# Packages used in this report
library(WDI)
library(tidyverse)
library(knitr)
library(scales)
theme_set(theme_minimal(base_size = 12))Stage 1 WDI Regression Analysis: Life Expectancy
1 Overview
This report uses a real-world economic dataset from the World Bank World Development Indicators (WDI) database. The report focuses only on a regression problem. The outcome variable is life expectancy at birth, which is a continuous numeric variable measured in years.
The dataset is downloaded directly from the World Bank WDI API, so the report is reproducible as long as the required R packages are installed and an internet connection is available.
Data source: https://databank.worldbank.org/source/world-development-indicators
2 Dataset Description and Source
The dataset is a country-year panel for the years 2010-2023. Each observation represents one country in one year. The target variable is life_expectancy. The main explanatory variables are gdp_per_capita, health_expenditure, unemployment, inflation, and urban_population.

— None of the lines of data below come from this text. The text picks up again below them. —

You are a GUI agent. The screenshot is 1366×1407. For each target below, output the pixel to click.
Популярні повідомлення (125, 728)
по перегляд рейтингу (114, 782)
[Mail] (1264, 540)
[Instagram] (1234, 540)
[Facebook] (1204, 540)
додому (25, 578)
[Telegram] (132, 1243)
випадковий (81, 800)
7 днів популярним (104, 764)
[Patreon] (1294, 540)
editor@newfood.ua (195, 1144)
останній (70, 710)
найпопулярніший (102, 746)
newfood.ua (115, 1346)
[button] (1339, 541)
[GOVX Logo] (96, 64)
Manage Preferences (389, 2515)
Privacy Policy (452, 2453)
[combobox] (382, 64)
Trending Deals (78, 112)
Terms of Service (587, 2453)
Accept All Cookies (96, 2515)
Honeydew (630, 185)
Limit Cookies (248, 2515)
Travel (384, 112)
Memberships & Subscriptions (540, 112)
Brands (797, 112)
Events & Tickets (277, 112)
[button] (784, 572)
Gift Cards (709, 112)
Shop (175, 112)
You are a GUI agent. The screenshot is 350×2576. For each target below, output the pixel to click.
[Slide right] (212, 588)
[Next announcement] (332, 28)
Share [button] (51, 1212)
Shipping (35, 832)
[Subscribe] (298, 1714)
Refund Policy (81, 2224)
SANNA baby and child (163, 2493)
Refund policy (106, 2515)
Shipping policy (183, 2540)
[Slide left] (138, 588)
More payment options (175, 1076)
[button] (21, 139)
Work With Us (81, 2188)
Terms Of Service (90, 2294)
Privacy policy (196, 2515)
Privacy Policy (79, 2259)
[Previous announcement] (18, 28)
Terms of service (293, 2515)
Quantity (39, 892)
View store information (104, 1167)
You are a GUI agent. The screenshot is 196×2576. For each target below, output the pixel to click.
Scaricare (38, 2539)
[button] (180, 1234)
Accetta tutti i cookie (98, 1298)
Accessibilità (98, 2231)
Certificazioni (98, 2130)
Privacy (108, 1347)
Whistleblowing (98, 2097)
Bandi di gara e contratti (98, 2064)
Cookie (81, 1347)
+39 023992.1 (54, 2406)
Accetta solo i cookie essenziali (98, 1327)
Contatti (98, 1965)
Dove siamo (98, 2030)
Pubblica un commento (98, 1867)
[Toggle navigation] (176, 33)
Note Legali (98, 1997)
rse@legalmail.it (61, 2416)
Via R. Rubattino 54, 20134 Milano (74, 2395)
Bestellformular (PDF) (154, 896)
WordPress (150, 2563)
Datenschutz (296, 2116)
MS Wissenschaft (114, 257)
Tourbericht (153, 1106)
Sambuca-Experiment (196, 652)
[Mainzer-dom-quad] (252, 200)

This dataset is economically relevant because life expectancy is not only a health outcome but also a development outcome. Countries with higher income, better health investment, more stable labor markets, lower macroeconomic instability, and better access to urban services may experience longer life expectancy. Therefore, life expectancy can be studied as an outcome related to economic development and social welfare.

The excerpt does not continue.